The most recent debate surrounding Carrasco’s role as a starter has become more lopsided, as the 27 year old is off to an even worse start than last year with a 7.84 ERA in 10.1 innings. Carrasco’s succession of early hooks is nothing new in Northeast, OH, but this time is far more revealing, as he has seen a drop in velocity without explanation. In Friday’s game against the Chicago White Sox, Carrasco saw his fastballs dip from 94-97 mph down to 90-92 mph in his last 2 2-3 innings pitched.

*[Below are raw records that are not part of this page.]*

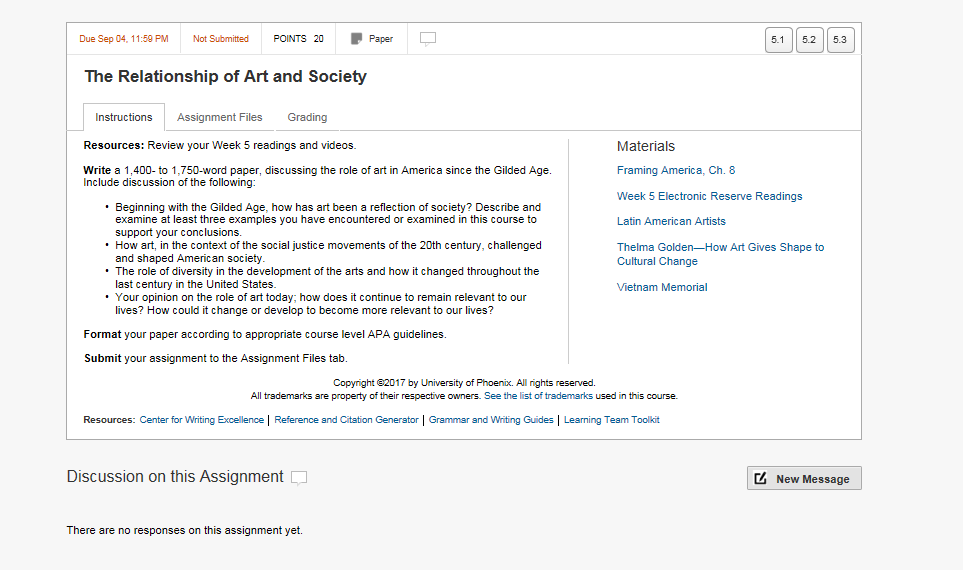963x570 pixels.
Task: Open Grammar and Writing Guides
Action: click(x=491, y=420)
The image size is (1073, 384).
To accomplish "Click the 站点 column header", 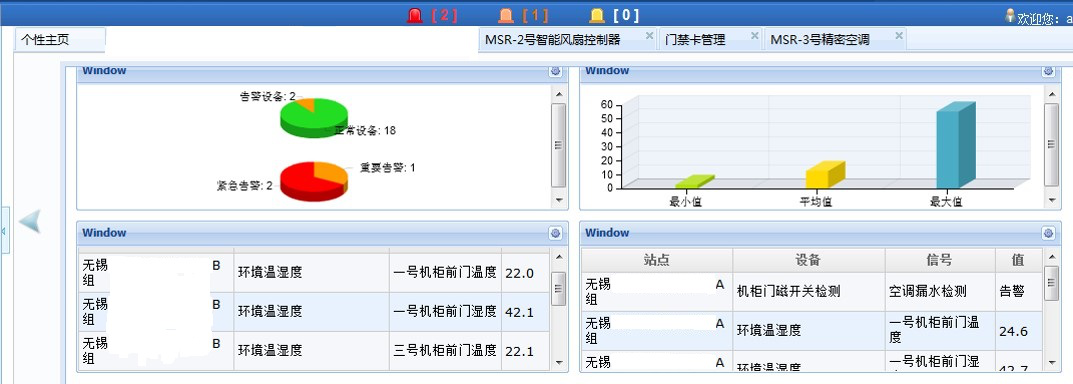I will pyautogui.click(x=657, y=260).
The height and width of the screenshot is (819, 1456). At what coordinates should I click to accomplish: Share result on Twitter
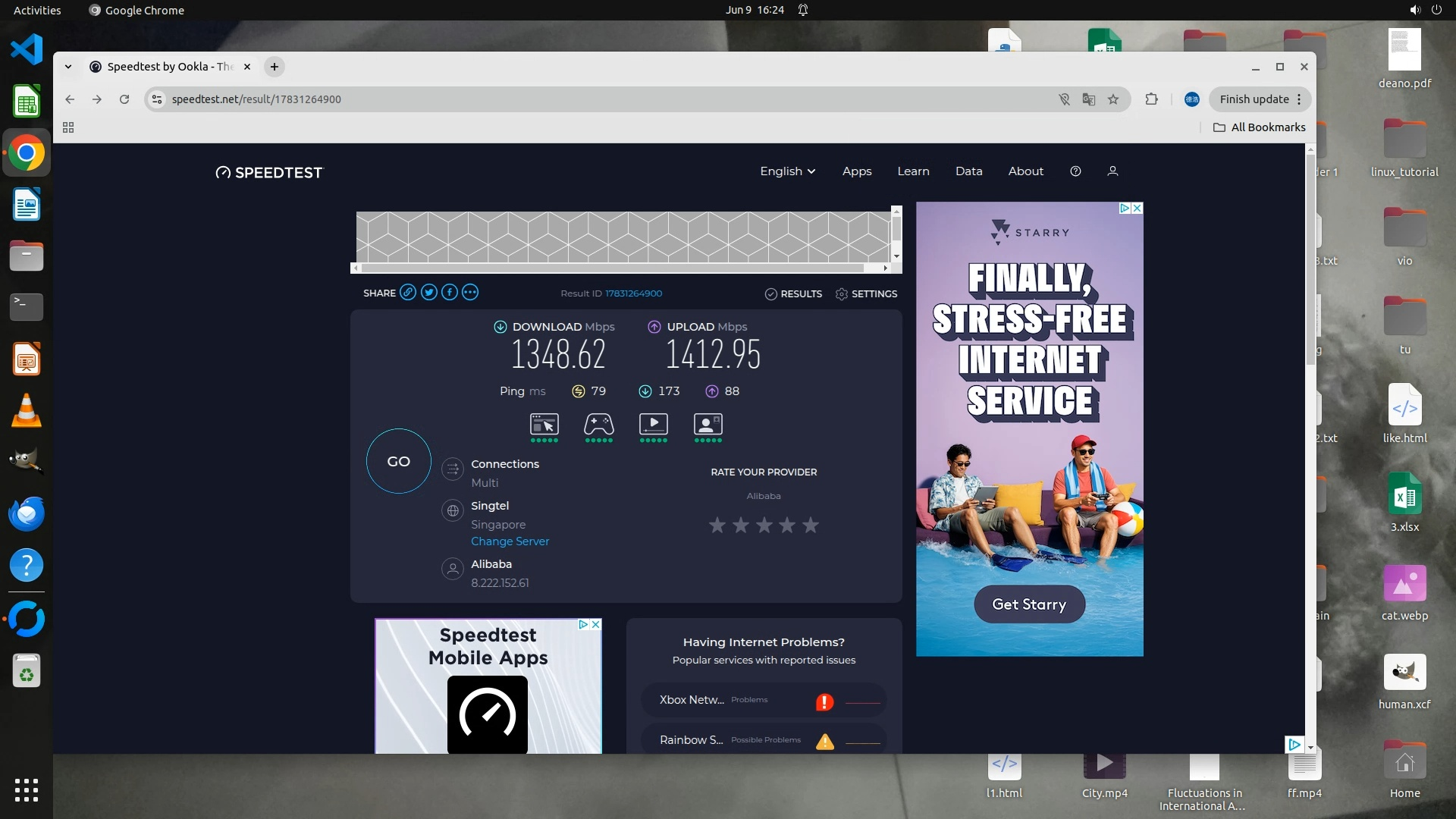pos(429,293)
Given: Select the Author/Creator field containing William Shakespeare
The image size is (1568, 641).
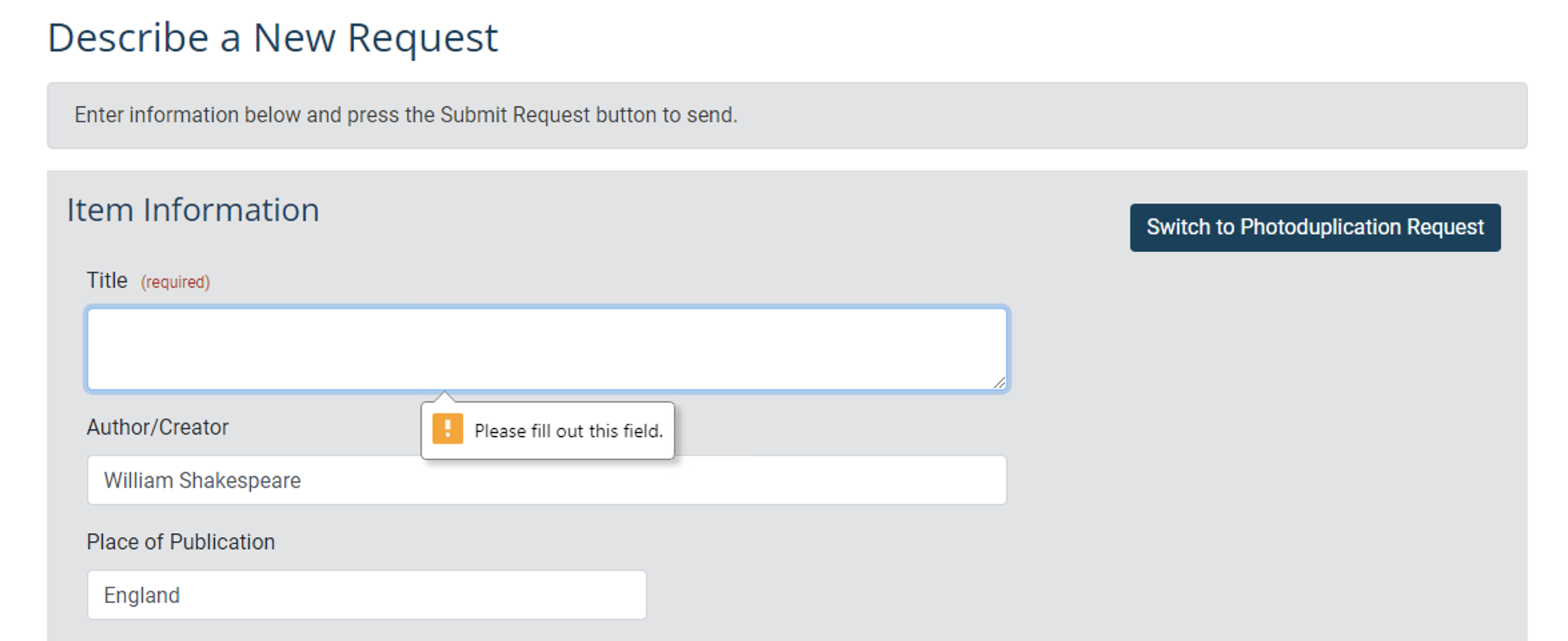Looking at the screenshot, I should tap(547, 479).
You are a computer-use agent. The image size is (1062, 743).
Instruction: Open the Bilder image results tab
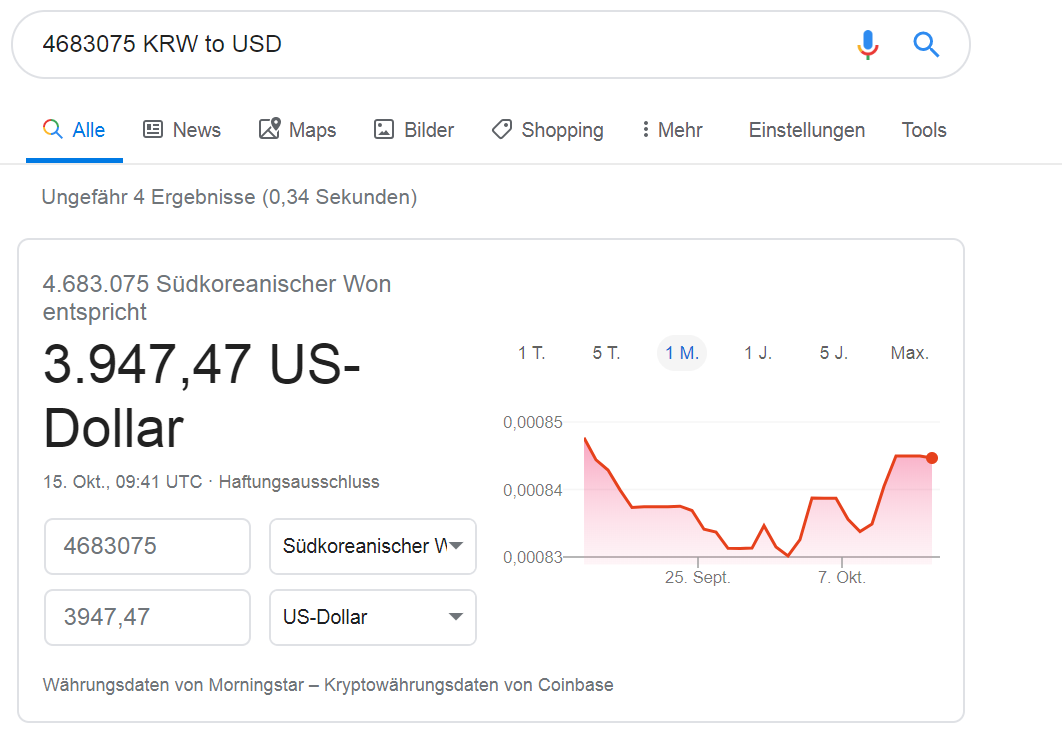point(414,129)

Pitchers like Trevor Bauer and Josh Tomlin haven’t always been rock solid, but they have shown growth in areas they have fought with in the past. Friday night saw the same trouble Carrasco has upheld throughout his time with the Indians in struggling the second time through the batting order. Pitching coach Mickey Callaway seems disturbed with Carrasco, as he continues to make the same unconscious mistakes.

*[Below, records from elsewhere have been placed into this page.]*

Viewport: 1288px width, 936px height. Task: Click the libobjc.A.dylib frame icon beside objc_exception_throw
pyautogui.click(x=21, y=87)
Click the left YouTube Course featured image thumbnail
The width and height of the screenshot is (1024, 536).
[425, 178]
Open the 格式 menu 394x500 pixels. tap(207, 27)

“I don’t know why he’s tired after two innings. You’ll have to ask him,” said Callaway. “He did have trouble maintaining the mechanical adjustment we made with him in the offseason during the game. But that’s something he’s battled throughout. I don’t know why he said he was tired.”
Carrasco is feeling the heat from his poor performances, with his latest start kicking up the dust on his job title yet again with the Indians just two weeks into the season. “Really, I’m trying to find out what’s going on. I’m trying to do my best. I need to do something because I can’t do this anymore,” said Carrasco in reference to his drop in velocity and poor play. “These guys have given me an opportunity to start. They’re waiting for me to show them something. The trusted me. They put me in the fifth spot in the rotation. So I need to do something.”

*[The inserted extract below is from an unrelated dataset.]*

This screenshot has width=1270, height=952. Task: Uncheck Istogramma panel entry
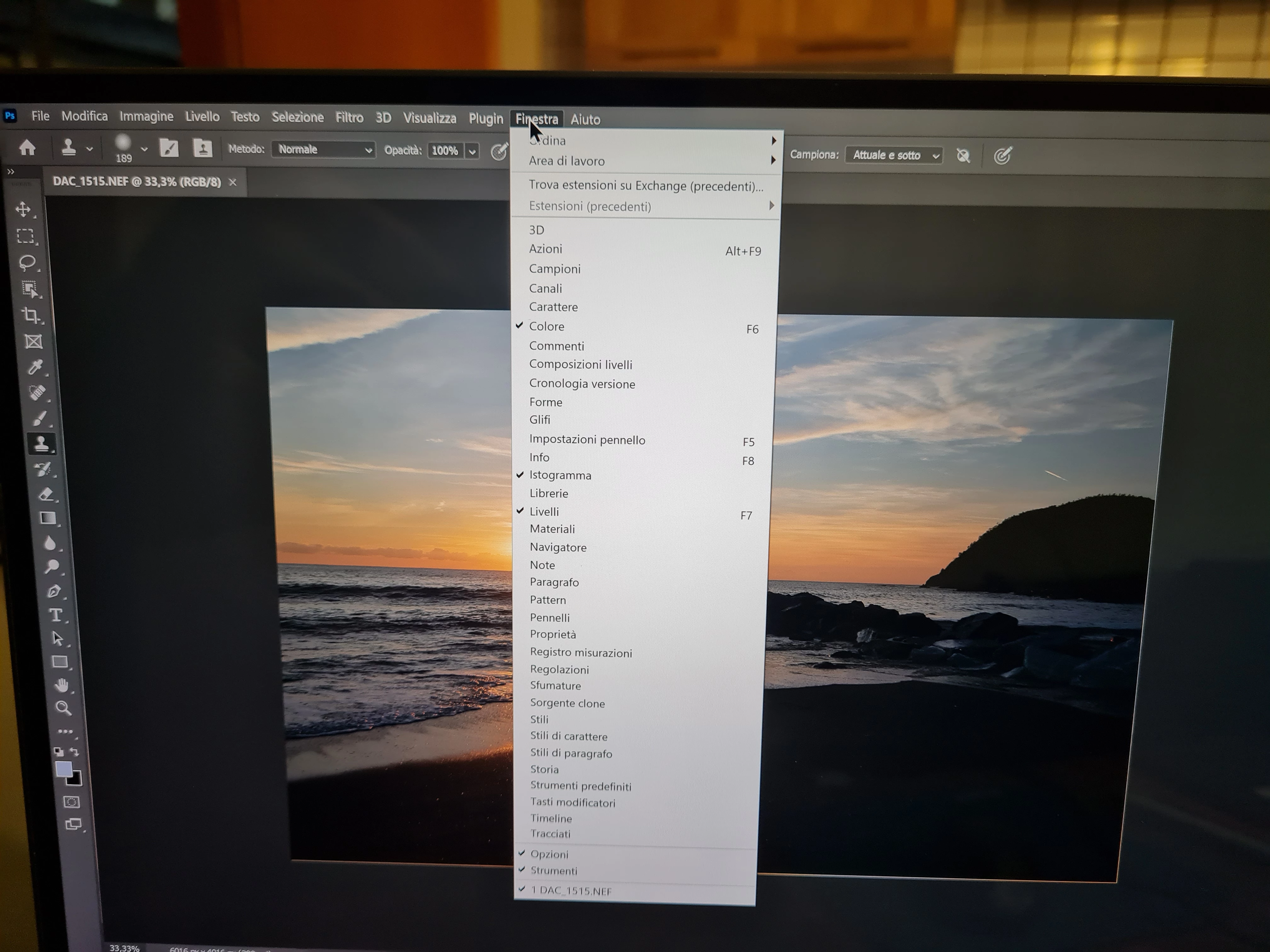560,475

A common conclusion to the Venezuelan’s outings has come with manager Terry Francona ending his day putting out a fire rather than telling him in the dugout. Bauer, a competitor for the fifth rotation spot in Spring Training, was able to clean up his own mess Wednesday in a sixth inning bases-loaded situation. In the spot start, Bauer cemented the idea that he has front of the rotation type qualities, potentially closer to a permanent job in the majors than previously expected.
The Indians may be in denial of accepting Carrasco as a bullpen pitcher. On paper, he has the attributes to act the part, sporting a 6-foot-3 frame and throwing in the mid-90 mph range. Perhaps another reason would be that the Cleveland brass doesn’t want to come to terms with the fact they traded Cliff Lee (along with Ben Francisco) for Lou Marson, Jason Knapp, Jason Donald and a right-handed reliever. Eventually, even these motives won’t be enough to save Carrasco from being sent to the bullpen or demoted to Class AAA Columbus Clippers.